The invention provides a PANI/BiVO ₄ composite photocatalyst and microbial fuel cell coupling system, which belongs to the technical field of sewage treatment and energy recovery and utilization. The microbial fuel cell degrades organic matter while generating electric energy, and is combined with the PANI/BiVO ₄ composite photocatalytic cathode Constitute PANI/BiVO ₄ photocatalytic and microbial fuel cell coupling system, the degradation rate of Rhodamine B within 2 hours can reach 84%, and the degradation efficiency of Rhodamine B can reach 94% in 30 minutes under acidic condition pH=3 coupling system; The degradation rate of rhodamine B under no light conditions was 62%. The coupling system of PANI/BiVO ₄ composite photocatalyst and microbial fuel cell was suitable for treating organic wastewater and inorganic ammonia nitrogen wastewater, and the removal rate of ammonia nitrogen was 74%. The catalytic performance of PANI/BiVO ₄ composite catalyst is stable.

Description

A Coupling System of PANI/BiVO4 Composite Photocatalyst and Microbial Fuel Cell

technical field

The invention belongs to the technical field of sewage treatment and energy recovery and utilization.

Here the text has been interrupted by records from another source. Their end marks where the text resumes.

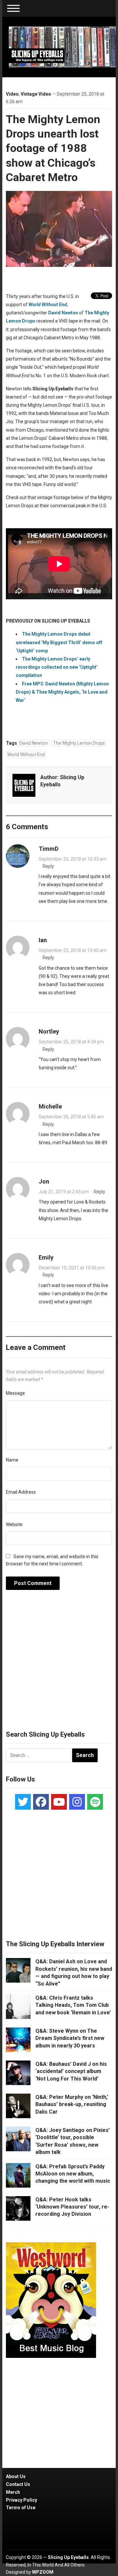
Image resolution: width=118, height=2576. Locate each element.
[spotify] (95, 1802)
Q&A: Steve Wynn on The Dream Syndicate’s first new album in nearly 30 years (69, 2038)
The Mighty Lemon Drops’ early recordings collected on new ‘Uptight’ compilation (57, 667)
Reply (48, 866)
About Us (16, 2476)
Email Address (21, 1492)
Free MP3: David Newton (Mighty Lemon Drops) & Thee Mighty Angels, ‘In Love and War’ (62, 692)
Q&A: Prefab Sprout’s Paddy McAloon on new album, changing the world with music (72, 2173)
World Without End (26, 754)
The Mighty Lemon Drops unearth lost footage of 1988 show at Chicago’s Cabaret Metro (53, 148)
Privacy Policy (21, 2500)
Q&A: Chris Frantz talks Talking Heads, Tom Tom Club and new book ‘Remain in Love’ (73, 2005)
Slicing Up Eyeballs (68, 2557)
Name (12, 1460)
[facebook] (41, 1802)
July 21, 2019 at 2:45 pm (64, 1191)
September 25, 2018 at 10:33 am (73, 859)
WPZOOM (42, 2572)
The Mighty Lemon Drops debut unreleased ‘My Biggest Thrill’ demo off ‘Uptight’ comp (59, 642)
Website (14, 1524)
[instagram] (77, 1802)
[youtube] (59, 1802)
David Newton (63, 312)
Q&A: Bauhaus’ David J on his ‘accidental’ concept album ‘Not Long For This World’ (71, 2071)
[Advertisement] (59, 1664)
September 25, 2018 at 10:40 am (73, 950)
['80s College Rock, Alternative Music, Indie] (62, 46)
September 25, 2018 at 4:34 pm (71, 1041)
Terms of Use (20, 2507)
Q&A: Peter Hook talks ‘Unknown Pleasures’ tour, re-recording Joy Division (72, 2206)
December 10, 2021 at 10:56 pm (72, 1267)
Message (15, 1393)
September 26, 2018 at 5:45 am (71, 1116)
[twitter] (23, 1802)
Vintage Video (36, 94)
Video (12, 94)
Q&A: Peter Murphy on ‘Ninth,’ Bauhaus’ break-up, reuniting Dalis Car (71, 2104)
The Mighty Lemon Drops (79, 743)
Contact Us (18, 2484)
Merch (13, 2492)
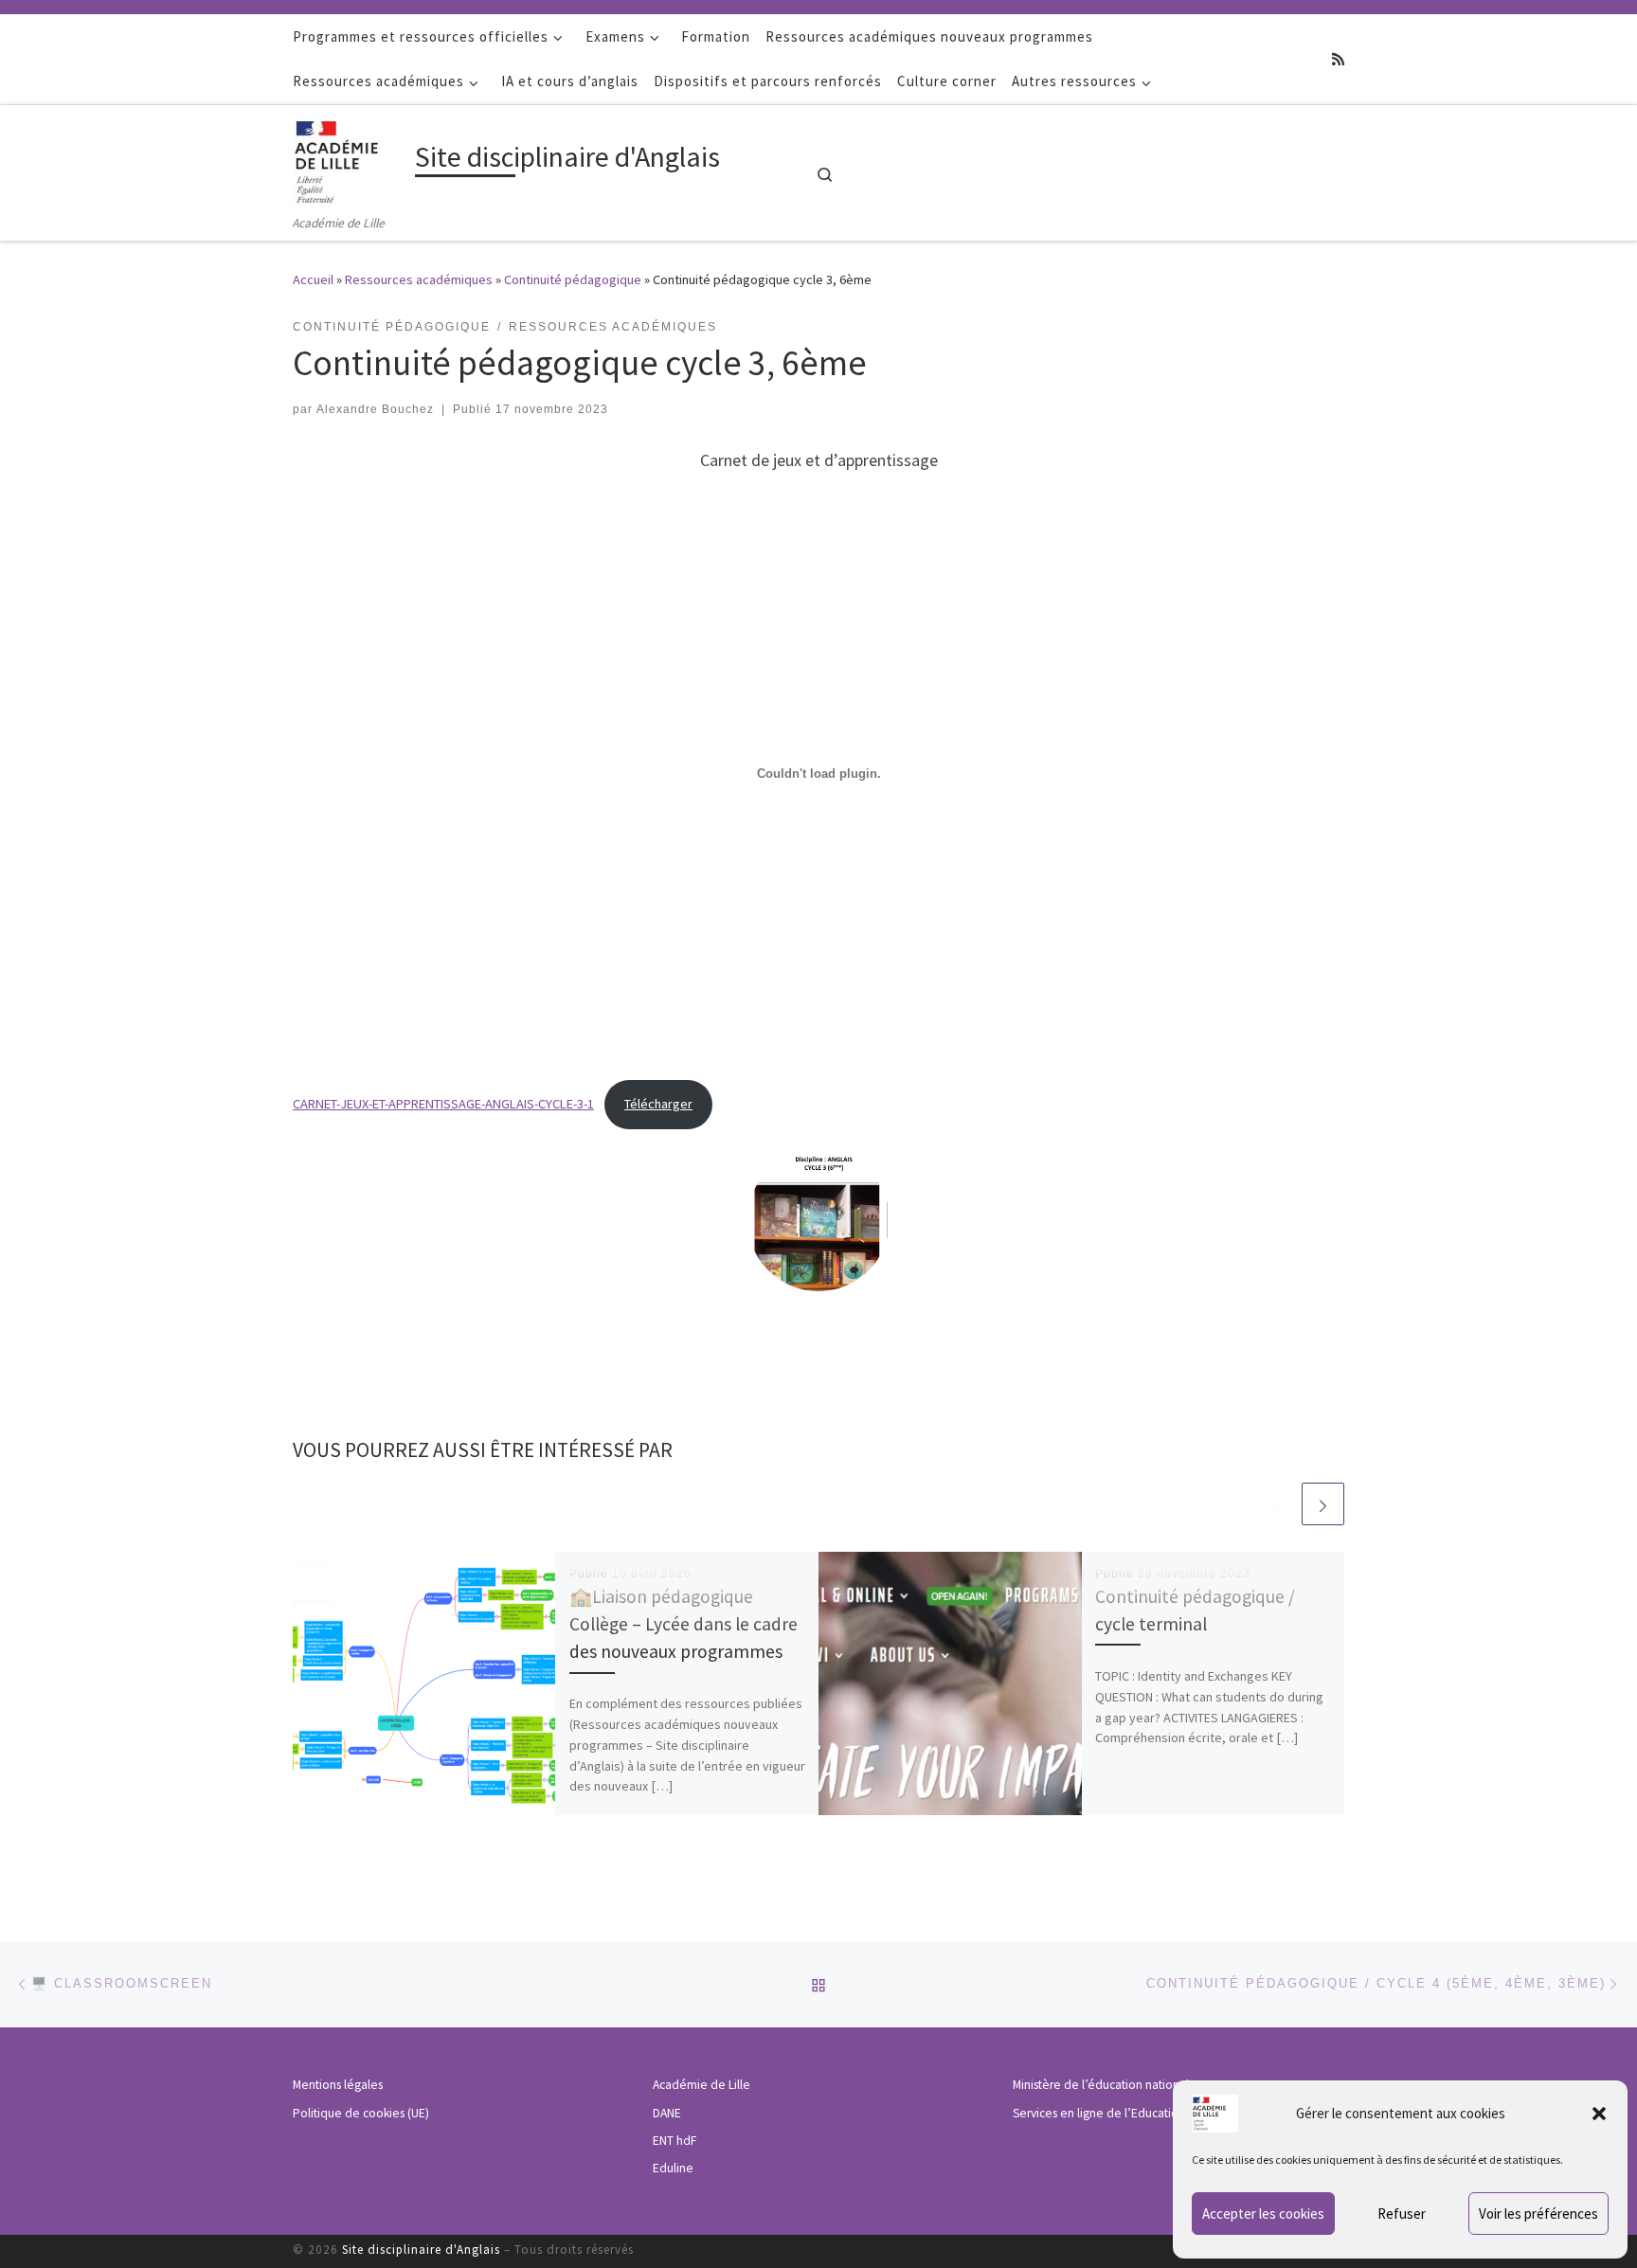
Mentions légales (338, 2085)
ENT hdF (674, 2141)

In a microbial fuel cell system, organic matter in sewage is used as fuel to generate electric energy while degrading organic matter; combined with photocatalyst, light energy is used to further increase pollutant removal efficiency. Increase energy output.

Background technique

Microbial Fuel Cell (MFC) is the product of the combination of microbial technology and battery technology. It uses the metabolites of microorganisms as the active substance of the electrode, which causes the potential shift of the electrode, increases the potential difference, and thus obtains electrical energy. chemical energy directly into electrical energy. It has the advantages of high efficiency, environmental protection and cleanliness. However, because the research of MFC is still in its infancy, the cost of electrode materials and catalysts is high, and the battery capacity is generally low, which is not enough for external output. Due to the limited biomass retention, the effluent quality is poor, and further sewage treatment is required.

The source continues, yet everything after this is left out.